Carice van Houten : J’ai toujours ressenti une responsabilité forte en tant qu’actrice, mais me retrouver également en charge de la création concrète de la série a encore intensifié ce sentiment. J’ai adoré me sentir prise au sérieux autant comme interprète que comme coproductrice et coscénariste, d’être capable d’inventer une histoire et de créer des emplois pour la raconter.

 

Comment avez-vous abordé la préparation de ce personnage ambivalent, à la fois vulnérable et d’une grande dureté apparente ?

Carice van Houten : J’ai commencé par parler avec beaucoup de prostituées, car je me sentais tenue de leur rendre justice, à elles et à leur milieu, en faisant de Sylvia un personnage multidimensionnel plutôt que de la réduire à une victime. En tant qu’outsider, il était facile d’interpréter ce monde à la lumière de ses préjugés. Toutes nos recherches m’ont permis de comprendre qu’il était infiniment plus ambigu que ce que j’avais imaginé.

 

La série raconte-t-elle d’abord la difficulté d’être femme dans un monde d’hommes ?

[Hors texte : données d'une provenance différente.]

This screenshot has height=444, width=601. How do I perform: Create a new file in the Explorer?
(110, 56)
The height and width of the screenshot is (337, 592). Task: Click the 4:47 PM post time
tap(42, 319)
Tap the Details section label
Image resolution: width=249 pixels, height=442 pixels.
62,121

Carice van Houten : Nous vivons dans une société patriarcale qui modèle autant les femmes que les hommes. Nous sommes tous concernés. C’est pourquoi nous voulions mettre en scène des femmes capables de se libérer des cases dans lesquelles elles sont enfermées et des attentes que l’on projette sur elles. Rien n’est jamais noir et blanc ; et parfois, les frontières entre victimes et bourreaux deviennent floues. Nous avons cherché à explorer les zones grises de cet univers et de l’histoire qu’il nous a inspirée.